Opinion ID: 1311468
Heading Depth: 2
Heading Rank: 4

Heading: Sufficiency of the evidence in support of restitution.

Text: Defendants also claim that the evidence presented by the government in support of its motion for restitution is not sufficient to support an order of restitution. See 18 U.S.C. § 3664(a) (listing potential items of information required by the district court before imposing restitution). They contend that the victims' and law enforcement officers' affidavits contained unsubstantiated conclusions and imprecise accusations. In ordering restitution, the district court relied on several different pieces of evidence. The victims submitted affidavits describing the harms that they suffered and estimating the number of sex acts that they were forced to perform during the period in question, and the government submitted evidence from four independent sources to support its estimate of the price that Defendants charged for each sex act.

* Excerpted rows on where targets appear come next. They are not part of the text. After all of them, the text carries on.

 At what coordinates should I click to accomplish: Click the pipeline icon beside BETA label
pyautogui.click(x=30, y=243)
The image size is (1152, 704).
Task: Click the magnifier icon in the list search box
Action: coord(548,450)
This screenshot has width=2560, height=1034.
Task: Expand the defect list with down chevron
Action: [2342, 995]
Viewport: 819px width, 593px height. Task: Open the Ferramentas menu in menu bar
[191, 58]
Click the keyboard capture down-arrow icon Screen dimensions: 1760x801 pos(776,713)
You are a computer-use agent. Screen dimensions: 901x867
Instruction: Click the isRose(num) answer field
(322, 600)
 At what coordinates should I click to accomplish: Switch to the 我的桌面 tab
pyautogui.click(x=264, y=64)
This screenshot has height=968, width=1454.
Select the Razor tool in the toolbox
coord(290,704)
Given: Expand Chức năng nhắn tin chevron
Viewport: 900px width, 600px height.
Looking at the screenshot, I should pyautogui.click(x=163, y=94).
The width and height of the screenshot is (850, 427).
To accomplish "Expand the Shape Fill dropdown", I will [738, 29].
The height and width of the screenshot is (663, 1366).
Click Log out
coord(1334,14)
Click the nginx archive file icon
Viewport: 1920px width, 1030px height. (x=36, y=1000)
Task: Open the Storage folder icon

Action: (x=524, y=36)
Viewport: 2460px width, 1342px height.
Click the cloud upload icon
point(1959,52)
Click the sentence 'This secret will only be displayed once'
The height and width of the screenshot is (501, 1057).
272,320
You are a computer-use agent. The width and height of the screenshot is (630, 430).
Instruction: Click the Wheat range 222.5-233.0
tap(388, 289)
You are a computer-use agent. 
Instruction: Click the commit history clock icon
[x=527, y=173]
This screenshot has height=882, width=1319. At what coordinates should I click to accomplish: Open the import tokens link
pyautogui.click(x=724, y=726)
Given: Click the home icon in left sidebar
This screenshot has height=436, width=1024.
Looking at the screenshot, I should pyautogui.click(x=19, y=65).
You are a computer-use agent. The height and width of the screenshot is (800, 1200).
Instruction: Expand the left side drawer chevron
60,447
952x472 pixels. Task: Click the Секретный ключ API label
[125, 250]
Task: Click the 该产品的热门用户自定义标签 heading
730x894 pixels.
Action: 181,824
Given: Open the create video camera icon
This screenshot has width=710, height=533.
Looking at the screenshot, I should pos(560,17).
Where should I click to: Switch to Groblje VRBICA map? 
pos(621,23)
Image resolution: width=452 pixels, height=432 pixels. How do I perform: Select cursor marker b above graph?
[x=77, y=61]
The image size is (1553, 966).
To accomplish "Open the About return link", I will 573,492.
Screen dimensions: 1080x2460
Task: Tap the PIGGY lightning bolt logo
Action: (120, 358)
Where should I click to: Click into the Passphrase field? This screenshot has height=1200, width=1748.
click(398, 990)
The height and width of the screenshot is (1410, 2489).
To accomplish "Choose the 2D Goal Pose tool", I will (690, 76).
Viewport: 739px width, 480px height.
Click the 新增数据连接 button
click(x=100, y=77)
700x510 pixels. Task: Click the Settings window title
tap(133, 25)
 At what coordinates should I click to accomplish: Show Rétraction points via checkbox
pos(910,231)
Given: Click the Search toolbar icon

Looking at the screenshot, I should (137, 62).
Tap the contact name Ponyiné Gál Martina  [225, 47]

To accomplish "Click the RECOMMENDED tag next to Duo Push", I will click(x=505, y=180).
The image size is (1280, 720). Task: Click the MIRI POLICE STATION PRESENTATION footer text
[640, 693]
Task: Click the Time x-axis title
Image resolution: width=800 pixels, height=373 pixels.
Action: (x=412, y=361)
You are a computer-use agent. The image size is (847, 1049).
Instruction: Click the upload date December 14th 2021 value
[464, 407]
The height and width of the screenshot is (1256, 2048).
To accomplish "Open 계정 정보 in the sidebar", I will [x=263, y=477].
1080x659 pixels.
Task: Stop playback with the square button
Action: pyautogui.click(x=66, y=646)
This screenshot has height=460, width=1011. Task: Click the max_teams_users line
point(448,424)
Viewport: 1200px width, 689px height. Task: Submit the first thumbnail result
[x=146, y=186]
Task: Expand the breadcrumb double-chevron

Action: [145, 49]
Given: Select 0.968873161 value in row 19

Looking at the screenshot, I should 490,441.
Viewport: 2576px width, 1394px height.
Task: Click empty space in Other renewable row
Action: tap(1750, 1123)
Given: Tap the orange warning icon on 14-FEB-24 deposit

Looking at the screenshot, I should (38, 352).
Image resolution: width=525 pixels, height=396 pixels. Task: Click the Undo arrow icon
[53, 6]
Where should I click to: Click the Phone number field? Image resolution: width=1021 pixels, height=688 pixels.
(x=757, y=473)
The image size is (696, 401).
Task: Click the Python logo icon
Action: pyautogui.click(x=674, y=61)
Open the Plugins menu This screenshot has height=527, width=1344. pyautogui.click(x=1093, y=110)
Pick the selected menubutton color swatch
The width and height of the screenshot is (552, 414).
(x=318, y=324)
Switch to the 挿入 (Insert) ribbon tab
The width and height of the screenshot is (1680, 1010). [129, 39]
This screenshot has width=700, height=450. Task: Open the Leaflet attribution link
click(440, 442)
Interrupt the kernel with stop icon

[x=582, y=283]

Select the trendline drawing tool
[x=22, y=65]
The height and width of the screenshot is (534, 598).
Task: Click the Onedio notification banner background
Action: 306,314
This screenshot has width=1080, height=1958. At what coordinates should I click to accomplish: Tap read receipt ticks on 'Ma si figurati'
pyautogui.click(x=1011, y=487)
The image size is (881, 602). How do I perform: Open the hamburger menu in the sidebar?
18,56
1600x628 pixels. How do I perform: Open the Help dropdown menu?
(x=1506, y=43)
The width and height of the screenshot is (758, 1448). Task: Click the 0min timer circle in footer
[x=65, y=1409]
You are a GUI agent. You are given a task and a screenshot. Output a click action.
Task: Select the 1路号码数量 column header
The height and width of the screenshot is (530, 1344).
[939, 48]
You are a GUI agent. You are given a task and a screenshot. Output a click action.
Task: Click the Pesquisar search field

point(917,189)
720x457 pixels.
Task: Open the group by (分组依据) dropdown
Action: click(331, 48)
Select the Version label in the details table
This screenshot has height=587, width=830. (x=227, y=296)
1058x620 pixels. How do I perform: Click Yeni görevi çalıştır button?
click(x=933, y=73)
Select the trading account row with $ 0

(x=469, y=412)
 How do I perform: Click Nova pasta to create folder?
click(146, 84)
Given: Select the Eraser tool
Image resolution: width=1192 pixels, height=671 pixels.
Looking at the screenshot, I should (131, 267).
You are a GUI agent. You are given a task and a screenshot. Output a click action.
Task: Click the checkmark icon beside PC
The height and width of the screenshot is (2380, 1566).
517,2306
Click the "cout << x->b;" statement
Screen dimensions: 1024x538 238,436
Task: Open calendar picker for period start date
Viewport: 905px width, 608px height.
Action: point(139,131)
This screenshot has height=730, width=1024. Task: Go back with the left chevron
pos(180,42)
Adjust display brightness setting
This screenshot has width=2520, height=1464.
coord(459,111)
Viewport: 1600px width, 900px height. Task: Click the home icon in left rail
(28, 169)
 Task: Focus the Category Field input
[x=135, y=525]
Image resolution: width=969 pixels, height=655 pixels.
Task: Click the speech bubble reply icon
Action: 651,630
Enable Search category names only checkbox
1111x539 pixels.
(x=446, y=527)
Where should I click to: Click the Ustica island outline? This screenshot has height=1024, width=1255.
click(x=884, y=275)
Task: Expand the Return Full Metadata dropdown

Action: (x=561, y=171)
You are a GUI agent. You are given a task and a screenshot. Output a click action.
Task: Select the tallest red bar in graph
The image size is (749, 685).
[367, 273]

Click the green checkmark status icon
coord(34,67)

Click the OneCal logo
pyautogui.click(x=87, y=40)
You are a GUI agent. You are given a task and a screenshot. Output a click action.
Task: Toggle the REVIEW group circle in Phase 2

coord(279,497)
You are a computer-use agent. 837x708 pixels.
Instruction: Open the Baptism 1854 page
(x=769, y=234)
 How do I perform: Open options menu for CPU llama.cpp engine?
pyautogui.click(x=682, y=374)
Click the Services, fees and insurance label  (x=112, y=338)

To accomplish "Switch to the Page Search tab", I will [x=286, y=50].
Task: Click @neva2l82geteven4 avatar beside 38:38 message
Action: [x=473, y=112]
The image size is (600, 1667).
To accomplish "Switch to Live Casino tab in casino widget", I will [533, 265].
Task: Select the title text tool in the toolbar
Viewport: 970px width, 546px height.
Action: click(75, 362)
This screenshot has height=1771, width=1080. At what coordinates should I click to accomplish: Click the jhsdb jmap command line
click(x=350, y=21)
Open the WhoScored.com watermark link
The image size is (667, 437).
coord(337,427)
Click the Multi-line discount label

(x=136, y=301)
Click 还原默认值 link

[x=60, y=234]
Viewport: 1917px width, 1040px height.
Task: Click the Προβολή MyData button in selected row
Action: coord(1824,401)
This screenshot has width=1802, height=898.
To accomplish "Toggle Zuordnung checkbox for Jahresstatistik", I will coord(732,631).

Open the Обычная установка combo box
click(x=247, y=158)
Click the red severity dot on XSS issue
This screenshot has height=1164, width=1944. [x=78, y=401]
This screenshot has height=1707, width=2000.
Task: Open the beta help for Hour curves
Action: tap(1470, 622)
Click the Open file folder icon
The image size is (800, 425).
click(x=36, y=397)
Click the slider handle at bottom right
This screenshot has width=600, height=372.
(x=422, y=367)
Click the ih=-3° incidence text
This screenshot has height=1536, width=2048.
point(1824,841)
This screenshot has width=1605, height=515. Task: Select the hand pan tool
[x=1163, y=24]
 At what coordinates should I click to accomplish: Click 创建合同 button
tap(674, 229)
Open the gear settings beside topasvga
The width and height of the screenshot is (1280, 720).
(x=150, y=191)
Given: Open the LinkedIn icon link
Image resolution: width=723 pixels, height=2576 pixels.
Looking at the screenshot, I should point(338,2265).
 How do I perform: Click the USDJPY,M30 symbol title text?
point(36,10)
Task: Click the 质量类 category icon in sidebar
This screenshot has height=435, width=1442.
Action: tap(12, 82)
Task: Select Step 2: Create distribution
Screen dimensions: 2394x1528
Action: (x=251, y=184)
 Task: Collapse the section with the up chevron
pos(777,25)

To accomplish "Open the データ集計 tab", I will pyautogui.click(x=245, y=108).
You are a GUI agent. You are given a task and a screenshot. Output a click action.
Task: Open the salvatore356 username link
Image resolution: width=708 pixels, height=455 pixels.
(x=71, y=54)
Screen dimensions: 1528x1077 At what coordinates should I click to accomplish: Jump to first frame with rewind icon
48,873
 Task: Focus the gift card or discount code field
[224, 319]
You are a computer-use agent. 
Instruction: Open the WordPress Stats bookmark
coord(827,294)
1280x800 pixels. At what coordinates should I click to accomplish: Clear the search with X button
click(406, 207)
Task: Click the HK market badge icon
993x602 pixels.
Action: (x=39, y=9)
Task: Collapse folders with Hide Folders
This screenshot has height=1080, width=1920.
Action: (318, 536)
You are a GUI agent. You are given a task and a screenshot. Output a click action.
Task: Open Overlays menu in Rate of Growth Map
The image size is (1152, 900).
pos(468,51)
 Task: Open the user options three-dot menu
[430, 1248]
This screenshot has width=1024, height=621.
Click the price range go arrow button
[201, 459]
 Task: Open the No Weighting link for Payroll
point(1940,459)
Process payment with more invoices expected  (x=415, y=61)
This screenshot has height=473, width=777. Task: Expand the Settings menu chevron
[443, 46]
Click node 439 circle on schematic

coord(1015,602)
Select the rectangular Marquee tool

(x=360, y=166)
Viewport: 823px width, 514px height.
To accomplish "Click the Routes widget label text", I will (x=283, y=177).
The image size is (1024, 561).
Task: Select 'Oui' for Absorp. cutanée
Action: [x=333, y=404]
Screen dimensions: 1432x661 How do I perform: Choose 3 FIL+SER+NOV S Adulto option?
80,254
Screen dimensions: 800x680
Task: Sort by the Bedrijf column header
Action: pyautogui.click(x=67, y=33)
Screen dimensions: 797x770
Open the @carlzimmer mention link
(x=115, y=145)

Because we hold that the district court erred by calculating restitution using the market value of the prostitution services that the victims performed, we need not decide whether sufficient evidence supported that calculation. Cf. Hughey v. United States, 495 U.S. 411, 422, 110 S.Ct. 1979, 109 L.Ed.2d 408 (1990) (holding that the district court used the wrong legal standard when calculating restitution and remanding for further proceedings, without discussing sufficiency of the evidence under the wrong standard). Of course, some of the evidence on which the district court relied may remain relevant when it recalculates restitution to reflect the victims' actual losses. In that regard, victim affidavits will generally provide sufficient, reliable evidence to support a restitution order. United States v. Waknine, 543 F.3d 546, 557 (9th Cir.2008). Moreover, it is inappropriate for Defendants to contest the sufficiency of the government's evidence in support of restitution to the extent that other documentary evidence that Defendants' associates deliberately destroyed may have contained information relevant to the restitution calculation. In particular, the district court found that, after Defendants' arrests, Kuo's wife returned to the Bao Lai and, along with a former employee, destroyed all of the accounting documents of the prostitution business. These records were certainly relevant to determining the amount of restitution under the method the district court incorrectly used, and some may also be relevant to establish the victims' actual losses under the proper methodology.